ARTICLE
Lesson Planning in Approximately 500 words
January 6, 2023
Hello, fellow ALTs. As professional improvisers, we aspire to do the best we can to help our JTEs, HRTs, and students in the classroom. Sometimes this goes beyond bringing in a game or activity, but planning an entire lesson.
For ALTs wholly unfamiliar with teaching, lesson planning can be a daunting task. I know; my first teaching job was at a Chinese university for a year where classes were two hours long. Planning for that length of time was difficult, and I was working with adults. It was there I found my method for designing lessons.
It may help to think of your lesson not as an unbroken string of 45 to 60 minutes (depending on where you teach and at what level), but as chunks of time ranging from 5 to 15 minutes. This helps me plan for activities because while I can’t manage a room full of 7 year-olds for 45 minutes, I can manage them for four chunks of 10 minutes each plus five minutes for a simple warm-up activity. If you find yourself making a lesson plan, try thinking in chunks of time and what you can do in them. Here’s an example for an elementary school class practicing words related to food and taste.

SUPPLIED DATA

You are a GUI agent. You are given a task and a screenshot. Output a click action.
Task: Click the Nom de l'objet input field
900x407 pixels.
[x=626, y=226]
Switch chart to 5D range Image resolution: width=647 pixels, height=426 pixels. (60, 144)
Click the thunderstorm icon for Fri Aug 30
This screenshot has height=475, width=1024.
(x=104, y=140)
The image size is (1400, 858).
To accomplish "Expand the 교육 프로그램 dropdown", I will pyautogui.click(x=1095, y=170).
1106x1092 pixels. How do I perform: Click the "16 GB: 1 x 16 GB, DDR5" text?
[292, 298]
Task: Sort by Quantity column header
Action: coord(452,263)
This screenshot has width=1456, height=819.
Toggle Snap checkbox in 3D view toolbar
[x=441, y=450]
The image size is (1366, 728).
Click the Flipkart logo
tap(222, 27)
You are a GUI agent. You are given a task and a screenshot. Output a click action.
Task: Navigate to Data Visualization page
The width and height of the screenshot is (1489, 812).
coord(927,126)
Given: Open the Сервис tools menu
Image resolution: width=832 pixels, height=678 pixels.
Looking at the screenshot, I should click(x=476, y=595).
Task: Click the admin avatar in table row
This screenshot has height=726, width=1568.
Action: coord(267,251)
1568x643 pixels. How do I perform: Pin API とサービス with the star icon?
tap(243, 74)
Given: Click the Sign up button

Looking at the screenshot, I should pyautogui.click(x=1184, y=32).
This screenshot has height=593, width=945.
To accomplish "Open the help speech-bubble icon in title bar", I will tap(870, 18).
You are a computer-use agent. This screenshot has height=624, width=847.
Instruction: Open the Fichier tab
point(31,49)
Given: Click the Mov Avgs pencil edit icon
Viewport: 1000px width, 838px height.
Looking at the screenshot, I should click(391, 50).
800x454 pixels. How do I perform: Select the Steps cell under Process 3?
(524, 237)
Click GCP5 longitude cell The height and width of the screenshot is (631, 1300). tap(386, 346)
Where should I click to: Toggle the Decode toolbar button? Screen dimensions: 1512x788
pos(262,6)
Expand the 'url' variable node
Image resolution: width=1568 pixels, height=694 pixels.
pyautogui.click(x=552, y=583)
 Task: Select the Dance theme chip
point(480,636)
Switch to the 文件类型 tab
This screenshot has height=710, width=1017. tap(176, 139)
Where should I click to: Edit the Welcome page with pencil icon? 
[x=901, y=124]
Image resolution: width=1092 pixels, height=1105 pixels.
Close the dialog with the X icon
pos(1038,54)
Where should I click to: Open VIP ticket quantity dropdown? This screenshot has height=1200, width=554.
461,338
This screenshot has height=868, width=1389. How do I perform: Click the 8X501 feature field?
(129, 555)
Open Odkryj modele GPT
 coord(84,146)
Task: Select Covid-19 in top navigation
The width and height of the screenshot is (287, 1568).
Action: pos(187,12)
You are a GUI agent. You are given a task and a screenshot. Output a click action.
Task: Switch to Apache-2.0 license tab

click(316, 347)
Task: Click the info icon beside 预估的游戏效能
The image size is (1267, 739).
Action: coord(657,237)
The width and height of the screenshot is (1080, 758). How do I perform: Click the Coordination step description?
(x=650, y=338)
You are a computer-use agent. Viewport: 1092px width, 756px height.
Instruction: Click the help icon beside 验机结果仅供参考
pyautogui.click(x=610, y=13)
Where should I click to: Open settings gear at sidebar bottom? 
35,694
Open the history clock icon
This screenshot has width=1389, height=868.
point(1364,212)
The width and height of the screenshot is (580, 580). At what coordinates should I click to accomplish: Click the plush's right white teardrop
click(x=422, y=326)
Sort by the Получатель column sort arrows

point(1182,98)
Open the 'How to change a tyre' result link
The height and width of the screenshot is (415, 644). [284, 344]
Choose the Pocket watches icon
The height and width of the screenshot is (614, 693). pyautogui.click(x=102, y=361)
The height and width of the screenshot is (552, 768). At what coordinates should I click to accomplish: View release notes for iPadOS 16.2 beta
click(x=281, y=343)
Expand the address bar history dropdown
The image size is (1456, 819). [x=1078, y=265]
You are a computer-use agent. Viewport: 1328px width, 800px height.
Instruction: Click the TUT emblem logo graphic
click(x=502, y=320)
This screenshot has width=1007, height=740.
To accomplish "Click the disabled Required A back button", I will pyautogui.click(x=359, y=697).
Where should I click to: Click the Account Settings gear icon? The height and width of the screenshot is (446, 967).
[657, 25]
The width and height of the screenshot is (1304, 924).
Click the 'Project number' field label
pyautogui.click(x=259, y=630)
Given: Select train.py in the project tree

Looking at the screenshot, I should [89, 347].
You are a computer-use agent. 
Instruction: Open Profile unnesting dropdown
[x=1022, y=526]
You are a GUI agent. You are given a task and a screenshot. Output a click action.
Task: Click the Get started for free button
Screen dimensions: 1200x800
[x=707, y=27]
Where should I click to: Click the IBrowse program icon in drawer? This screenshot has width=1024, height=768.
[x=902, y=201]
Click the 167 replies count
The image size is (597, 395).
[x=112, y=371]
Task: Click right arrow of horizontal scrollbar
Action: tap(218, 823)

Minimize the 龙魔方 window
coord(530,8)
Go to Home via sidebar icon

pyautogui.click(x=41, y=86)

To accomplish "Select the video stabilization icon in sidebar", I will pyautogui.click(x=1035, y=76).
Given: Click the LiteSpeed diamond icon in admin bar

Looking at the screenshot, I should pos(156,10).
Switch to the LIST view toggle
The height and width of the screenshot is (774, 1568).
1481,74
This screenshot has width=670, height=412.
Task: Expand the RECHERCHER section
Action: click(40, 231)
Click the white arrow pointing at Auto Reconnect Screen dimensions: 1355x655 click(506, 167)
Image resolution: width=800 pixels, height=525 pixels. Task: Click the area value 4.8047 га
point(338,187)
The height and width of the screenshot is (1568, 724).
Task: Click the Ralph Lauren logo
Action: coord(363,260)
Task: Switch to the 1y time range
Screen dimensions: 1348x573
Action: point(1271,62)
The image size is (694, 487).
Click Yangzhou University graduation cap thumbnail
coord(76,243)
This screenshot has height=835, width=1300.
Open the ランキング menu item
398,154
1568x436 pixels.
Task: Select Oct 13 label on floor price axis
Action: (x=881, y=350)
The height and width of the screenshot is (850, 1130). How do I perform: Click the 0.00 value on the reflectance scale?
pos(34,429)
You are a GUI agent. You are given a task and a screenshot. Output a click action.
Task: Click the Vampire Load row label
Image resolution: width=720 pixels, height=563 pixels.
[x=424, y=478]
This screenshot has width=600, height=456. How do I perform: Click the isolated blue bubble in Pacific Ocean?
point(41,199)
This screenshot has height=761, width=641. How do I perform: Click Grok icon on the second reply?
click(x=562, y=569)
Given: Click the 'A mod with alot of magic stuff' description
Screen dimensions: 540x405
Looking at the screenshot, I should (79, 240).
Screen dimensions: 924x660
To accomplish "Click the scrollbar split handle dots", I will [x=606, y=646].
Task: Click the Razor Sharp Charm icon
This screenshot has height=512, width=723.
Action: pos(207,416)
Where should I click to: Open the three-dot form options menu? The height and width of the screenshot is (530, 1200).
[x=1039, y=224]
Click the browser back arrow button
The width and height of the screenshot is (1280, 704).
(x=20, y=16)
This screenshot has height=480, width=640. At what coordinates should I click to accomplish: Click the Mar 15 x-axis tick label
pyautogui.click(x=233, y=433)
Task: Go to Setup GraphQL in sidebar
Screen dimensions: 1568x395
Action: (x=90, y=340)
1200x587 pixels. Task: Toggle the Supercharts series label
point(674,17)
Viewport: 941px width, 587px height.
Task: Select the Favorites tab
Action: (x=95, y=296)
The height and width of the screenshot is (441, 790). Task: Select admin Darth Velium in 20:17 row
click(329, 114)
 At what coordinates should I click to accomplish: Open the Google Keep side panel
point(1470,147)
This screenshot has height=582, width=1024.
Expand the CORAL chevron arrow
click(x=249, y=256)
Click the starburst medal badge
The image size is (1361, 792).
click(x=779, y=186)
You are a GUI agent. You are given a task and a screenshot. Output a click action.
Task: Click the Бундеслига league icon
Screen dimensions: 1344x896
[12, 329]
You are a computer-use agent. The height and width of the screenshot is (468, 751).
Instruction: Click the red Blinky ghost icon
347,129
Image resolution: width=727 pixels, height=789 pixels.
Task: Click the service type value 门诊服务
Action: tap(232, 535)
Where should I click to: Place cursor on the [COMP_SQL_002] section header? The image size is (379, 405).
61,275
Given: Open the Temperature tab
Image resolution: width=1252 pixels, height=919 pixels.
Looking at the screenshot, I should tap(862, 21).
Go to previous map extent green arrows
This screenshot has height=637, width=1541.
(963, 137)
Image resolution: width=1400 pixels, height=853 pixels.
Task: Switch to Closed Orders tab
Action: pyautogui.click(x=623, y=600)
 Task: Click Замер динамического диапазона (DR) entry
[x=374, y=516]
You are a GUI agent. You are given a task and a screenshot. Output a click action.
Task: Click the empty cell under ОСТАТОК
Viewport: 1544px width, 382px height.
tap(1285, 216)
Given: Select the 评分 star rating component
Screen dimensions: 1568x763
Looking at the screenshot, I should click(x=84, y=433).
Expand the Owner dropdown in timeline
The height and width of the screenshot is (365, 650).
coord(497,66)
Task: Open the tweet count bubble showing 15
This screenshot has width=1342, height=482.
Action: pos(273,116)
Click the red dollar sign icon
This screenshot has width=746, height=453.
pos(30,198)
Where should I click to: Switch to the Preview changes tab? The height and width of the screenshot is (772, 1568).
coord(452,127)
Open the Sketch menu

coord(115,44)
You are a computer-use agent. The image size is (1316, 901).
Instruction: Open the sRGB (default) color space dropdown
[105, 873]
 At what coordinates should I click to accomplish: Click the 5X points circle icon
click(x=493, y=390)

EXERCISE OBJECTIVE
In the lesson-planning article above, how long were the classes at the writer's first teaching job at a Chinese university?

RESPONSE TO THE TASK
Two hours long.